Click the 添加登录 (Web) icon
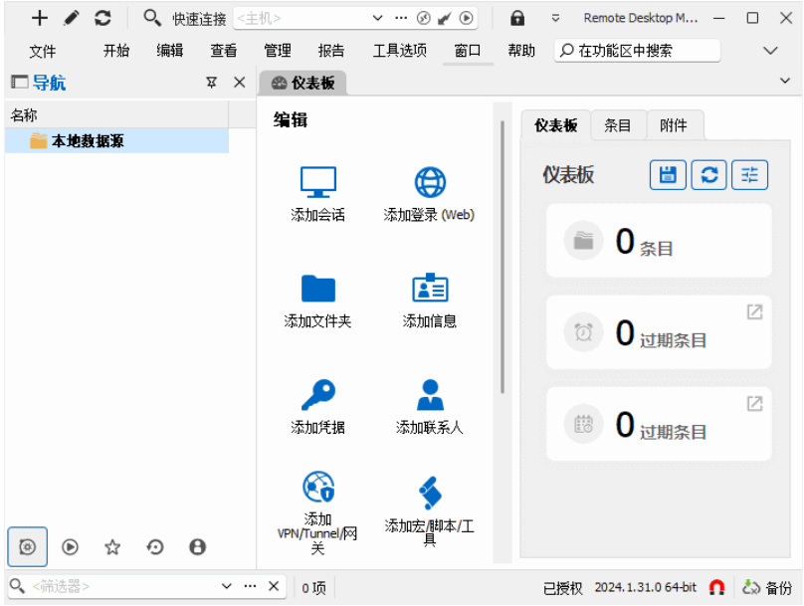 429,183
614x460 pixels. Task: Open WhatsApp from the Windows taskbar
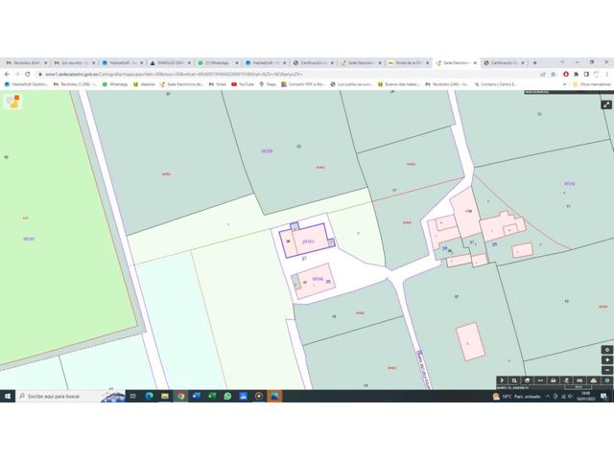227,395
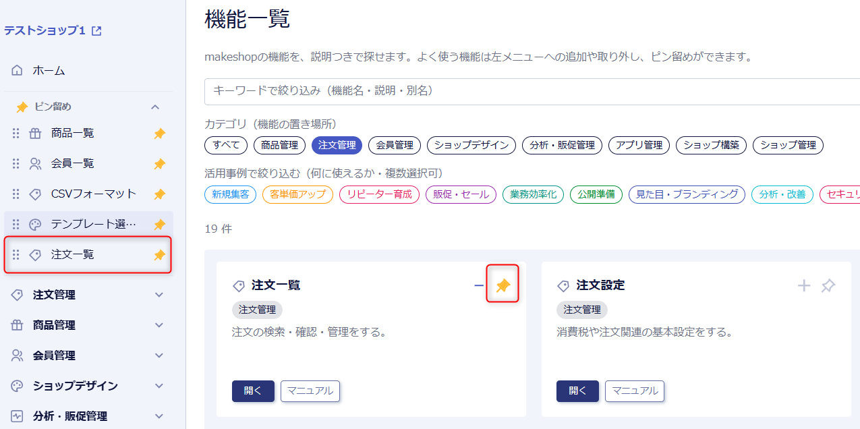The height and width of the screenshot is (429, 860).
Task: Filter by the orange 客単価アップ tag
Action: coord(297,194)
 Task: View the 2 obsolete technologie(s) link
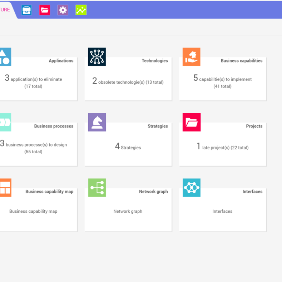pyautogui.click(x=128, y=82)
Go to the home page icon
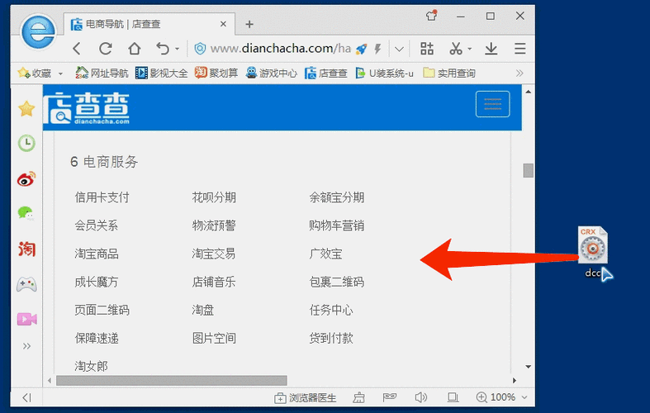This screenshot has width=650, height=413. [x=135, y=49]
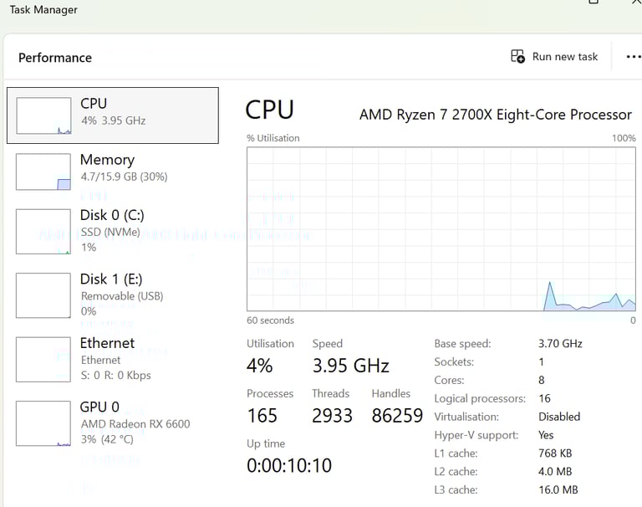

§ **ABOUT THIS TASK**:
Output the records exactly as they appear, skipping any pictures.

§ **RESPONSE TO THIS TASK**:
Click the 添加登录 (Web) icon
 429,183
614x460 pixels. Task: Open WhatsApp from the Windows taskbar
227,395
The height and width of the screenshot is (429, 860).
Task: Filter by the orange 客単価アップ tag
Action: coord(297,194)
 Task: View the 2 obsolete technologie(s) link
pyautogui.click(x=128, y=82)
Go to the home page icon
This screenshot has width=650, height=413. [x=135, y=49]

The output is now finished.